Zondag 4 augustus 2024, Voeding voor de ziel

18B Voedsel voor de ziel   4 augustus 2024

Exodus 16, 2-4.12-15; Ef. 4, 17.20-24; Johannes 6, 24-35

 

Er zijn vele omschrijvingen te geven van geloven. Een hiervan luidt: geloven is op weg gaan naar een onbekende bestemming. Soms is er sprake van een sterk vermoeden, een vermoeden dat het leven meer in huis heeft. Dat er ergens een stad of een land is waar het leven beter is.

Zo verging het ook de joden waarover we horen in de eerste lezing. Ze hadden zich laten overhalen om weg te vluchten uit een land waar ze onderdrukt werden en als slaven behandeld. Ze droomden van een nieuwe vrijheid en van een land van melk en honing. Maar zo snel en gemakkelijk ging dat niet. Ze belandden voor lange tijd in de woestijn, waar veel ontberingen op hen wachtten. Dan valt het niet mee om je geloof in de goede afloop te bewaren.

Dit verhaal staat misschien wel model voor ieder groot doel in het leven. Mensen koesteren bepaalde idealen of verlangens, maar onderweg zijn er allerlei tegenvallers. Het kan zo ver gaan dat er zelfs dorst en honger dreigt. En dan gaan we twijfelen en morren. Waren we er maar nooit aan begonnen.

Het boek Exodus leert ons dat dit alles bij het leven hoort. In de woestijn wordt een mens gelouterd en beproefd. Hij moet leren dat hij niet alles in eigen handen heeft. Hij moet leren vertrouwen op het leven zelf, op de  voorzienigheid van God. Maar is die God wel betrouwbaar?

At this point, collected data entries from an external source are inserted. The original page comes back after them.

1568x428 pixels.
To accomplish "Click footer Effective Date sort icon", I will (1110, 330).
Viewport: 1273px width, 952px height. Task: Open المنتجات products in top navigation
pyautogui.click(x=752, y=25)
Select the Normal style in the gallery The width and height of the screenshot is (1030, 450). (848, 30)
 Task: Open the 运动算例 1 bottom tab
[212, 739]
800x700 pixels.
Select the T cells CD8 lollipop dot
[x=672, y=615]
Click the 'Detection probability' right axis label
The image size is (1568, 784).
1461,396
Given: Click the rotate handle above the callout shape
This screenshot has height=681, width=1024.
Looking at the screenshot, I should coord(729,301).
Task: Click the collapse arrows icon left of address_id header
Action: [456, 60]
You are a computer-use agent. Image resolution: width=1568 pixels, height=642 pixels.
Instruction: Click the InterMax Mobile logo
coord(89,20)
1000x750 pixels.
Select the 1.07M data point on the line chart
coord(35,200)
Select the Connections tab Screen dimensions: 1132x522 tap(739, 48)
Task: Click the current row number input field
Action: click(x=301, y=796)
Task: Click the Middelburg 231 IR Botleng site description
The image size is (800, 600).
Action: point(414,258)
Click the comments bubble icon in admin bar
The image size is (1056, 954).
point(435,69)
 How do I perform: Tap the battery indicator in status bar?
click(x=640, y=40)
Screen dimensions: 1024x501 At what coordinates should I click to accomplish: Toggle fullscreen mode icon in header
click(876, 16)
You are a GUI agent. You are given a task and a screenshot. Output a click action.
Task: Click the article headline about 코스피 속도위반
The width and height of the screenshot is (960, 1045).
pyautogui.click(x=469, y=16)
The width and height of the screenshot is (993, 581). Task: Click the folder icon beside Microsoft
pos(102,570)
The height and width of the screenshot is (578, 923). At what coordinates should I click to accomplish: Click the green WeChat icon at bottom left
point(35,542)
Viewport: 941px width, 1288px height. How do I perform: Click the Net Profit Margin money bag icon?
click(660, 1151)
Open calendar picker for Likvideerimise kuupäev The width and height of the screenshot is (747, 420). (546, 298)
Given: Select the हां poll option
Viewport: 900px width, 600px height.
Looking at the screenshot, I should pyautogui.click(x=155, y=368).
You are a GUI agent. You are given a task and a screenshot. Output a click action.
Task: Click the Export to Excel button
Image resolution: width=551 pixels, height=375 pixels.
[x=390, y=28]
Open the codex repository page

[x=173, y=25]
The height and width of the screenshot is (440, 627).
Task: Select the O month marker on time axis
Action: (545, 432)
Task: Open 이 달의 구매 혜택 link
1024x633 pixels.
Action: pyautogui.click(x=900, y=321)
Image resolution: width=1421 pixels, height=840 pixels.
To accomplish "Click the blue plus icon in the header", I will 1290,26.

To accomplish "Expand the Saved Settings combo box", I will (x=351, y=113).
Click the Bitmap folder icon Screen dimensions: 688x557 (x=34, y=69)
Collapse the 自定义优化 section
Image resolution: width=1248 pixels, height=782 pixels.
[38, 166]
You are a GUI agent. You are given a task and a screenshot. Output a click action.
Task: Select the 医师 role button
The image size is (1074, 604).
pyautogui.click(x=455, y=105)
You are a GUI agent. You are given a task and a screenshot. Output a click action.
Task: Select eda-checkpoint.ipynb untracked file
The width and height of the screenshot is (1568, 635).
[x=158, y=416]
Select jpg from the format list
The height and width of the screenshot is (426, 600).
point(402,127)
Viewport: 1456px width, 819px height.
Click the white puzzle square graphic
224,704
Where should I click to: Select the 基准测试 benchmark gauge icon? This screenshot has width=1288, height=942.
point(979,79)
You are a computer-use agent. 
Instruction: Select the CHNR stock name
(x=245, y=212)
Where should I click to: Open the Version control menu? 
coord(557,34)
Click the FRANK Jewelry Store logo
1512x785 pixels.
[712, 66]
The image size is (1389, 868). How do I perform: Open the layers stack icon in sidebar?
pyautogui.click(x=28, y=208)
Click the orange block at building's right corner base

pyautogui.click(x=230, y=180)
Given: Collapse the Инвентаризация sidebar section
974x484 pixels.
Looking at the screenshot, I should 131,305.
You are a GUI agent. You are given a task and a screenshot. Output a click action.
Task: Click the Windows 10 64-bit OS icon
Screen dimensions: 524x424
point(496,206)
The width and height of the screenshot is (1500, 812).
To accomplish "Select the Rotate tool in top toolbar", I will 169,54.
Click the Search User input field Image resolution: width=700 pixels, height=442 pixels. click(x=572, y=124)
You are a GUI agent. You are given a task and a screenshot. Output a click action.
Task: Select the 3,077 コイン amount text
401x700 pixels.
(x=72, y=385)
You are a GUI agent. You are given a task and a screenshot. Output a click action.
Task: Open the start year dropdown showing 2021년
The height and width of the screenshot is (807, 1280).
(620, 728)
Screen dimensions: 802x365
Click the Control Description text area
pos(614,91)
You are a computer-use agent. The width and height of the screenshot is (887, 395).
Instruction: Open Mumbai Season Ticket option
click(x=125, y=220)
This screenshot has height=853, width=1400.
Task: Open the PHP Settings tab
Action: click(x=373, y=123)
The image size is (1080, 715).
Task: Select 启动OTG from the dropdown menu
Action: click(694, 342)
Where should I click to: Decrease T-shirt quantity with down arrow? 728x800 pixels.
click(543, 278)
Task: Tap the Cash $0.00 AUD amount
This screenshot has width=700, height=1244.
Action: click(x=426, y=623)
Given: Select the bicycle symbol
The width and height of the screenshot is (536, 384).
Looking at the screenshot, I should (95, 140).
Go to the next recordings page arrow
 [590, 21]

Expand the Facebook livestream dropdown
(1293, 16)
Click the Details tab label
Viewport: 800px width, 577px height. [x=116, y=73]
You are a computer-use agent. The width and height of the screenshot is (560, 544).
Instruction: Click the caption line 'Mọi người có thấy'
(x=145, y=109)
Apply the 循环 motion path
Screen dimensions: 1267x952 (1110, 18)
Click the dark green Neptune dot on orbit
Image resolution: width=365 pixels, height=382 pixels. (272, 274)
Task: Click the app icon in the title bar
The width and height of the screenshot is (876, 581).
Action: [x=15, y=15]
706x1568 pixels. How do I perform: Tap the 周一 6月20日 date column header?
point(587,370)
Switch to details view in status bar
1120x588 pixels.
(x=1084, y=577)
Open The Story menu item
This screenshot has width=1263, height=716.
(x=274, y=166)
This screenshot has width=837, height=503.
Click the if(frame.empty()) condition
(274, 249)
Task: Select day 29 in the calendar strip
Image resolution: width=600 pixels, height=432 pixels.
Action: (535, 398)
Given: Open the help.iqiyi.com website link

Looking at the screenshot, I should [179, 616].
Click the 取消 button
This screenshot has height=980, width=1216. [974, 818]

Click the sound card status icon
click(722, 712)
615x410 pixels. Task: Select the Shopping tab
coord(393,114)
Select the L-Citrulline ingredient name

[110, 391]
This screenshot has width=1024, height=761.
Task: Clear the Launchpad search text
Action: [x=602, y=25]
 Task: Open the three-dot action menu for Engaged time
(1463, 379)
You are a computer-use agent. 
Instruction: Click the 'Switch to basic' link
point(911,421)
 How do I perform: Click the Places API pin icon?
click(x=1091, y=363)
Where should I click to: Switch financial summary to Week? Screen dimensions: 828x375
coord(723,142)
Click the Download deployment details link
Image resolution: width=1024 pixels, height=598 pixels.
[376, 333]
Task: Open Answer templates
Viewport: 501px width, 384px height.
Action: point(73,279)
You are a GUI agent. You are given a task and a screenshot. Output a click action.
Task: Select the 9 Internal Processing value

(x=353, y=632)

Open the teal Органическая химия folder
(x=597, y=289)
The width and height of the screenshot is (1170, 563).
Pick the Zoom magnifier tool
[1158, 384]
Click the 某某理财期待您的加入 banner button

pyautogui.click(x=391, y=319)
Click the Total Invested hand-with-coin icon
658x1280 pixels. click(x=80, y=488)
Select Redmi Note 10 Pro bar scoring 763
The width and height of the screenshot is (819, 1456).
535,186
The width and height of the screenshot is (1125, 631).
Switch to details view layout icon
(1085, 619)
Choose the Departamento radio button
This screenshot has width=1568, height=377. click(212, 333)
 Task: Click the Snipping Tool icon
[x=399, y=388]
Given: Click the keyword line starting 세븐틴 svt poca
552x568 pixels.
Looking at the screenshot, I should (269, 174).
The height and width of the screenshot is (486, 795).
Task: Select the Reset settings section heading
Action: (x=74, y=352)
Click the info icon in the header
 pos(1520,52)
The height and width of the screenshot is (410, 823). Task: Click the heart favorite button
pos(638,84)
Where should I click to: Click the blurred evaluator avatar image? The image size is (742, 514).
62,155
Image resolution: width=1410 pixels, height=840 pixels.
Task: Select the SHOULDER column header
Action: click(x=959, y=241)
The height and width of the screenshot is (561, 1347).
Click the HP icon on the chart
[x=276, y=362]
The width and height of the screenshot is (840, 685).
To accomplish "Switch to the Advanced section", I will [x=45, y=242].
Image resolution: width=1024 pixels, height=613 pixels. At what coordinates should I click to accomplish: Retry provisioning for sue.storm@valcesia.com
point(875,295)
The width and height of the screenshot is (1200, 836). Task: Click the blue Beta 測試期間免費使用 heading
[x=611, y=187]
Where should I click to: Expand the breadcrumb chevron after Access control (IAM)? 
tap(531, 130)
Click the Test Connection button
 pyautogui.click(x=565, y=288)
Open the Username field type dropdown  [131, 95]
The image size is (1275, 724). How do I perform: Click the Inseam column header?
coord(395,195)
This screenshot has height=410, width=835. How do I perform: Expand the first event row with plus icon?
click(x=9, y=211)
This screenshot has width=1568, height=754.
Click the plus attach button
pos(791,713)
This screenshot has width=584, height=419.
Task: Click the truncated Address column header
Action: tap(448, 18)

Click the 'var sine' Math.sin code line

Toen alles verloren leek, vielen er kwartels uit de hemel en vond men iets eetbaars na het optrekken van de ochtenddouw. ‘Wat is dat’, vraagt men aan Mozes. ‘Manna’ in het Hebreeuws. Een soort brood uit de hemel. Het volk mag het steeds verzamelen voor één dag. Brood uit de hemel kan je niet opstapelen. Sommige dingen in het leven heb je niet zelf in de hand. Wij mensen moeten leren elke dag te leven vanuit Gods hand. Bij Jezus heet dat: geloven.

Dat brood staat symbool voor het echte leven. Jezus maakt ons duidelijk dat een mens niet leeft van brood alleen, maar van alles wat komt uit de mond van God. Jezus zelf staat voor dat woord van God. Hij is zelf dat levend brood uit de hemel. En als wij hier samenkomen, ontvangen wij dat levende brood, Voedsel voor de ziel, het lichaam van Christus.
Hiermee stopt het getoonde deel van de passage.